> [Your task]: Your answer should be the lines below from the one holding "How do I perform: Click the green refresh" through the one holding "Click the March 53.6 index value", copied exactly and with nothing else.

> [Supplied data]:
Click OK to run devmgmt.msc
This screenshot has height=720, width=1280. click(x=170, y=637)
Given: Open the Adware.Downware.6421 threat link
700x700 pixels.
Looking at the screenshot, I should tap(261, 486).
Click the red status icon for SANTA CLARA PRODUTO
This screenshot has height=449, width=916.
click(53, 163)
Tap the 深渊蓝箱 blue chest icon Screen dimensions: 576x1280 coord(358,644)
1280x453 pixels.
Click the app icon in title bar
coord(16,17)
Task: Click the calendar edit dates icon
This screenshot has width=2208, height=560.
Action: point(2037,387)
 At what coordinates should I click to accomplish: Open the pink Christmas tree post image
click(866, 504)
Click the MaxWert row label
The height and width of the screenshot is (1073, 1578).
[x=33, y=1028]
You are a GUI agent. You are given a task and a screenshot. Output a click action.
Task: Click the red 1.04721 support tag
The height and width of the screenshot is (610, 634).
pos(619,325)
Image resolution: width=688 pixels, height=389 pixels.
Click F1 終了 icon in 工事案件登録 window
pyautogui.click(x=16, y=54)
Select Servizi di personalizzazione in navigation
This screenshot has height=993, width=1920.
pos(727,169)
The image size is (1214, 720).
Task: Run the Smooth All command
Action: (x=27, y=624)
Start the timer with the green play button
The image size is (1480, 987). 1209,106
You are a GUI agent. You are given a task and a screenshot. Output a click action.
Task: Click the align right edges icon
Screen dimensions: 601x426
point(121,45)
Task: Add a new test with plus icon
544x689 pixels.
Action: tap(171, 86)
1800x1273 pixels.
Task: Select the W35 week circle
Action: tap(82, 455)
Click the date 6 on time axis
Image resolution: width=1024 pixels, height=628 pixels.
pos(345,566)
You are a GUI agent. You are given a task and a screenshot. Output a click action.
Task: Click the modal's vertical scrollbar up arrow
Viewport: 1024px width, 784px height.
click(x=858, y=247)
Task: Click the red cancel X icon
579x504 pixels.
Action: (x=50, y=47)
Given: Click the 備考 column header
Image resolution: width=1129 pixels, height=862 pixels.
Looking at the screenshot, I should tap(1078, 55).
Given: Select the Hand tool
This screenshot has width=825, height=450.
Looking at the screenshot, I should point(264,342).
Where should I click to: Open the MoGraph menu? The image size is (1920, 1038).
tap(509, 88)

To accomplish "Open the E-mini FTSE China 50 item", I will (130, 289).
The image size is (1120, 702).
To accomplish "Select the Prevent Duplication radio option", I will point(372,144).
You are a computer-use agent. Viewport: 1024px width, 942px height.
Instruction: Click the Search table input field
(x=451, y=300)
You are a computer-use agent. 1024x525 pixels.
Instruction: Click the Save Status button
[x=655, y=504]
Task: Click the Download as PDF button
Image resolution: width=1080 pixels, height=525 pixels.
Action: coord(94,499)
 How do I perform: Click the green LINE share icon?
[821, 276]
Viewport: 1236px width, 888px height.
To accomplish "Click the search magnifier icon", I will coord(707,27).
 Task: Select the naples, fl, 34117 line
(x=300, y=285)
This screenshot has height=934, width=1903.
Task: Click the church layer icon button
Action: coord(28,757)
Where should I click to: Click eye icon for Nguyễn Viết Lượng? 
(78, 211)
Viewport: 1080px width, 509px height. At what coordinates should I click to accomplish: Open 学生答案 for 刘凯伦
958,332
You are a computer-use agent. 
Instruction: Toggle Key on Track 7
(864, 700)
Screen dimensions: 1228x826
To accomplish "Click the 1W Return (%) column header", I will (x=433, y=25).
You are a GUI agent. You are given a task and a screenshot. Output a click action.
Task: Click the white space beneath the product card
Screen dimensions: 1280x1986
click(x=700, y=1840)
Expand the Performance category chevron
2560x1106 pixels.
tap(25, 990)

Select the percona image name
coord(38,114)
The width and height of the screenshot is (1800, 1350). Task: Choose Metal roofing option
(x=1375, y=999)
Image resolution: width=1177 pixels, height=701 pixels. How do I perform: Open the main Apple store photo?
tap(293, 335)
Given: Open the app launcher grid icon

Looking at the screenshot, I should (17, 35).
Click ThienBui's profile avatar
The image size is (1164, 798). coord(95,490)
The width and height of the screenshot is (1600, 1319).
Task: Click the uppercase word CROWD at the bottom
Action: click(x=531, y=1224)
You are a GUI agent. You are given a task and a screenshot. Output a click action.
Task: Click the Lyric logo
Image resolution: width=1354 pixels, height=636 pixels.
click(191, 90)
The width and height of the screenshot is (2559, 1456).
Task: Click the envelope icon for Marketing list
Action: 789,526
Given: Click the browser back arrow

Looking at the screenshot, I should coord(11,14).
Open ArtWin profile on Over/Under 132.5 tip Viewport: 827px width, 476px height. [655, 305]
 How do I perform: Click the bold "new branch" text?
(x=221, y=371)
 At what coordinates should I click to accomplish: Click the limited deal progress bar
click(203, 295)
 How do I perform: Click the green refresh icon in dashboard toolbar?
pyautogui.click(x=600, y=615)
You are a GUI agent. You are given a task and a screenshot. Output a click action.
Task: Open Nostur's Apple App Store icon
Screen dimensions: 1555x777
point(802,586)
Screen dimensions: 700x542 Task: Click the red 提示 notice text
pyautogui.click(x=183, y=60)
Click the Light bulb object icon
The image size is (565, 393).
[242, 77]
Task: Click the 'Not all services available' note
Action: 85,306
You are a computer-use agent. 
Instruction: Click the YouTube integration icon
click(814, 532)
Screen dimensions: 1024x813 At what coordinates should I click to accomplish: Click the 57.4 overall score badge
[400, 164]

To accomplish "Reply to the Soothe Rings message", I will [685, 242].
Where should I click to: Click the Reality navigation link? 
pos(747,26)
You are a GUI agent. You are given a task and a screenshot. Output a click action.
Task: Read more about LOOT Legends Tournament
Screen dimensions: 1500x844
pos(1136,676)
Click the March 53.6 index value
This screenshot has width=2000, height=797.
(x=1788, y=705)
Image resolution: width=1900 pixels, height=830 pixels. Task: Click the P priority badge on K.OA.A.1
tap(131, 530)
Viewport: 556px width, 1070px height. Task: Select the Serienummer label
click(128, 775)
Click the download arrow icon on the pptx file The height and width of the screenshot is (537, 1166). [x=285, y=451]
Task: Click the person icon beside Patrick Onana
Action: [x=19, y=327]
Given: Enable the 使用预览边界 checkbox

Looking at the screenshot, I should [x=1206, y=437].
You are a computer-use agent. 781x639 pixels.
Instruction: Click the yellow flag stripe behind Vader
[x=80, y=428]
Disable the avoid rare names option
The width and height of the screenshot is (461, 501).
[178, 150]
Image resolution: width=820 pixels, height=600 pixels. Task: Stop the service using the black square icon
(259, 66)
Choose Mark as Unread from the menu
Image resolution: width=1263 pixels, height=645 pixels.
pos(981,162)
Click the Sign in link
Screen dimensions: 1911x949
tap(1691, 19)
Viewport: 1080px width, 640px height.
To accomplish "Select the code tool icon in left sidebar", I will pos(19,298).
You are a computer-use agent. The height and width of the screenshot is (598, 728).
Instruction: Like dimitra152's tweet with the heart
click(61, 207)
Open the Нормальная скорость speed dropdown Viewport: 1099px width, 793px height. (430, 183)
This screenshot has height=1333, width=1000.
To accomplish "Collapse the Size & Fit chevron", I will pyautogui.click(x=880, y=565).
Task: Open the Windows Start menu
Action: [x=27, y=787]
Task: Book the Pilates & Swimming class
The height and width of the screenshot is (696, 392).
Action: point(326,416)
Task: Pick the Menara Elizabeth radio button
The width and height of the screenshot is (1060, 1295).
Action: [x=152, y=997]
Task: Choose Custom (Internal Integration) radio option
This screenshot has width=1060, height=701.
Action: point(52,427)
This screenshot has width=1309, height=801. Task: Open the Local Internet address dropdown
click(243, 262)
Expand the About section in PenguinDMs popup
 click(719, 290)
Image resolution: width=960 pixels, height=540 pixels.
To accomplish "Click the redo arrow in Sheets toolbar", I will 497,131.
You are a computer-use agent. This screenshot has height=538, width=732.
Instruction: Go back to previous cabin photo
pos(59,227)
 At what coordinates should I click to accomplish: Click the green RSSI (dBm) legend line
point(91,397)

> [Output of the task]:
 How do I perform: Click the green refresh icon in dashboard toolbar?
pyautogui.click(x=600, y=615)
You are a GUI agent. You are given a task and a screenshot. Output a click action.
Task: Open Nostur's Apple App Store icon
Screen dimensions: 1555x777
point(802,586)
Screen dimensions: 700x542 Task: Click the red 提示 notice text
pyautogui.click(x=183, y=60)
Click the Light bulb object icon
The image size is (565, 393).
[242, 77]
Task: Click the 'Not all services available' note
Action: 85,306
You are a computer-use agent. 
Instruction: Click the YouTube integration icon
click(814, 532)
Screen dimensions: 1024x813 At what coordinates should I click to accomplish: Click the 57.4 overall score badge
[400, 164]

To accomplish "Reply to the Soothe Rings message", I will [685, 242].
Where should I click to: Click the Reality navigation link? 
pos(747,26)
You are a GUI agent. You are given a task and a screenshot. Output a click action.
Task: Read more about LOOT Legends Tournament
Screen dimensions: 1500x844
pos(1136,676)
Click the March 53.6 index value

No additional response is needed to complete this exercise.